I mean I expected it to be hard to root through all those photographs but the fact that I laughed so many times while flipping through them at the pleasant memories it really drove away the negative emotions. I managed to find a really good variety of photos of my dad from literally different stages of his life. On his computer I found some baby photos his high school graduation picture and a huge variety of pictures from when he married my mother and onwards what I expected to be a difficult task really turned into one of main reasons why I keep telling people that I'm doing okay through this entire time.
It really made me realize how good it is just to go back through the good times everyone tells you this when you deal with a loss in the family "oh keep your head up remember the good times..." etc etc but rarely people ever do it. Forcing yourself to remember by going back through all the photos has really helped a lot and along with the advice to anyone who might be dealing with anything similar soon or has recently maybe consider doing something like this because it makes a really good keepsake afterwards as well.

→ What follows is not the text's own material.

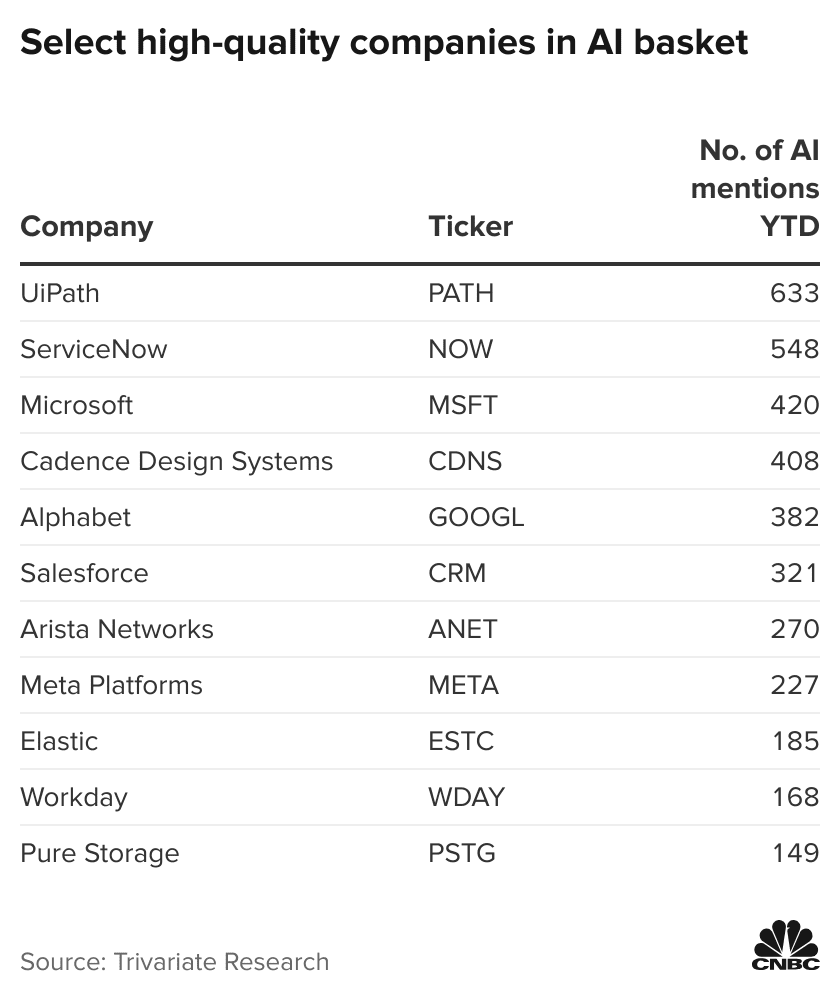Screen dimensions: 840x998
Task: Click the Source: Trivariate Research text
Action: pyautogui.click(x=174, y=962)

I really just wanted to write some of this out because it helps but I'll attach a picture of the collage here so you guys can get an idea on what kind of person my dad was and why he meant so much to me and hopefully you guys can appreciate it as well.
It's very high res so if you go to the actual image you can see the photos.
Also the popehat picture I'm aware is very politically uncorrect but it was a "Polish Pope" costume and given as he's polish please don't go overboard with the zomgwtfbbq it's just part of his whacky sense of humor.